* **To do**:
1. Do these statements agree with the article on Hawaii real estate? Answer yes or no for each and quote the words that decide it. (a) Goldman Sachs announced a $1.85 billion loan. (b) Maui draws the most visitors of Hawaii's major islands. (c) Hospitality Advisors LLC is based in Honolulu.
2. Which companies and firms does the article on Hawaii real estate name? List every one.
3. In the article on Hawaii real estate, which two Honolulu hotels are named as part of the portfolio that received the Goldman Sachs loan?

Hawaii real estate paradise returns with Goldman loan
Hawaii, buffeted in the aftermath of the U.S. recession and Japan's tsunami, is benefiting from a travel rebound that's sent tourism revenue to a record and spurred real estate investments across the islands.
Goldman Sachs Group Inc. last month announced a $1.85 billion loan for a once-distressed hotel portfolio that has five Hawaiian properties, including the Sheraton Waikiki and the Westin Moana Surfrider in Honolulu. Companies from Walt Disney Co. to Starwood Hotels & Resorts Worldwide Inc. are expanding resorts. On the Big Island, the first new residential development in at least five years is starting construction.
Property investors and lenders are seeking to take advantage of increased demand from affluent Asian travelers and visitors from Northern California enriched by the technology- industry boom, according to Honolulu-based Hospitality Advisors LLC, an industry consulting firm. Oahu, which attracts the most visitors of Hawaii's eight major islands, has the highest hotel occupancy among the top 25 U.S. markets, research firm STR said.

* **Record set**:
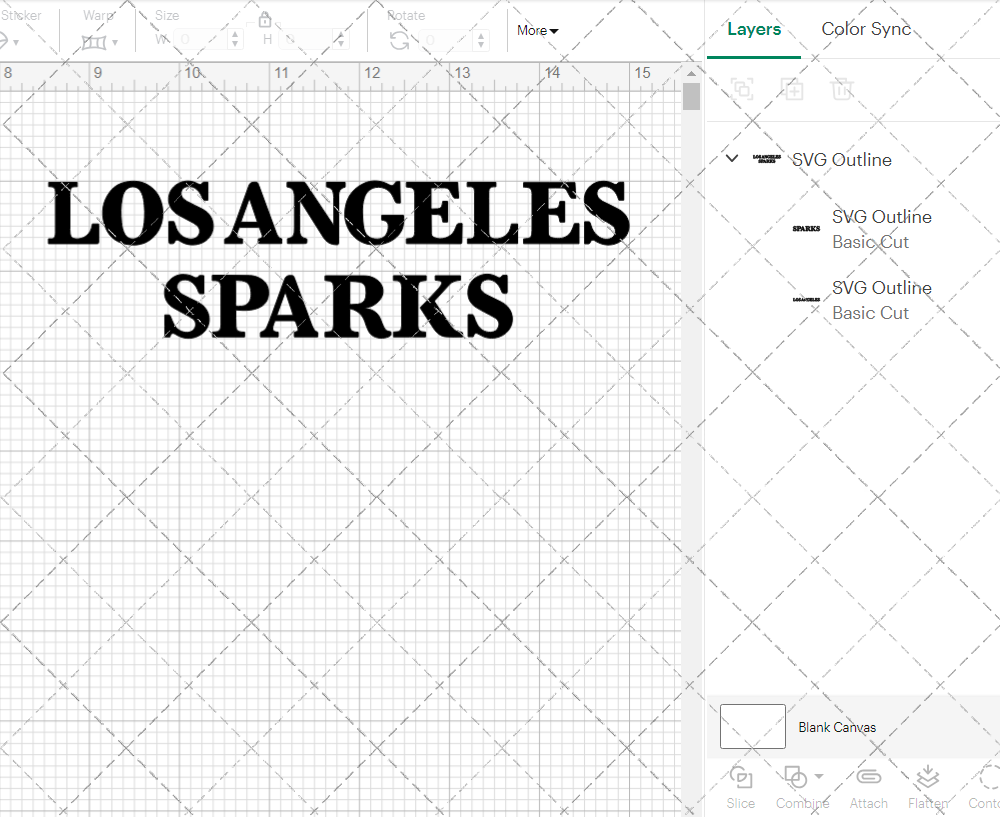Expand the Combine tool options arrow
Image resolution: width=1000 pixels, height=817 pixels.
point(820,778)
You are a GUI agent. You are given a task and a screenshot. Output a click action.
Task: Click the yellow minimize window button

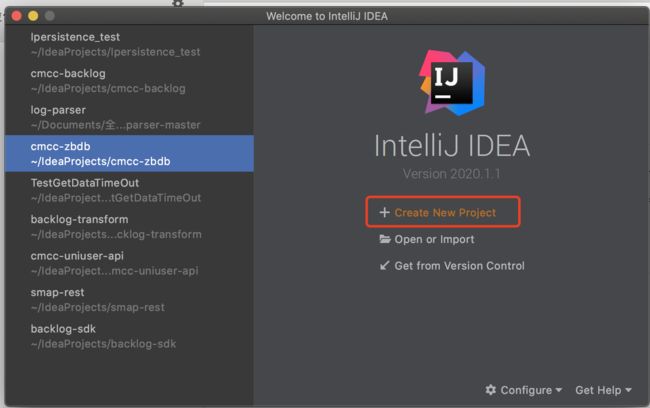coord(33,16)
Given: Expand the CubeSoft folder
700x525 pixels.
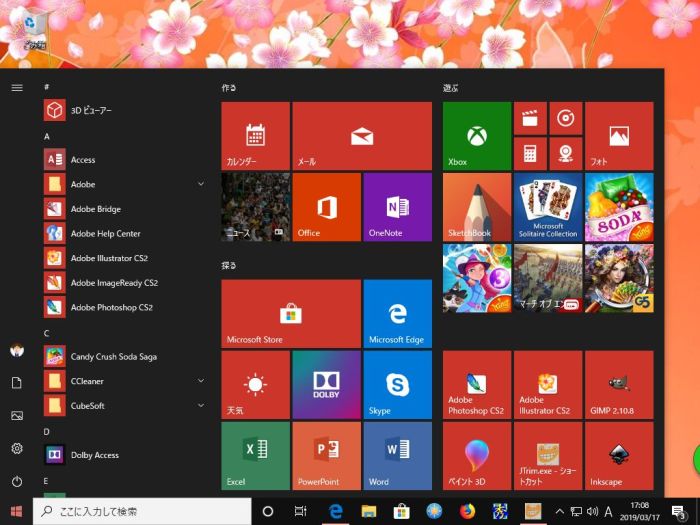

* **Results**:
1.
(a) Yes: "Goldman Sachs Group Inc. last month announced a $1.85 billion loan"
(b) No: "Oahu, which attracts the most visitors of Hawaii's eight major islands"
(c) Yes: "Honolulu-based Hospitality Advisors LLC"

2.
Goldman Sachs Group Inc.
Walt Disney Co.
Starwood Hotels & Resorts Worldwide Inc.
Hospitality Advisors LLC
STR

3. The Sheraton Waikiki and the Westin Moana Surfrider.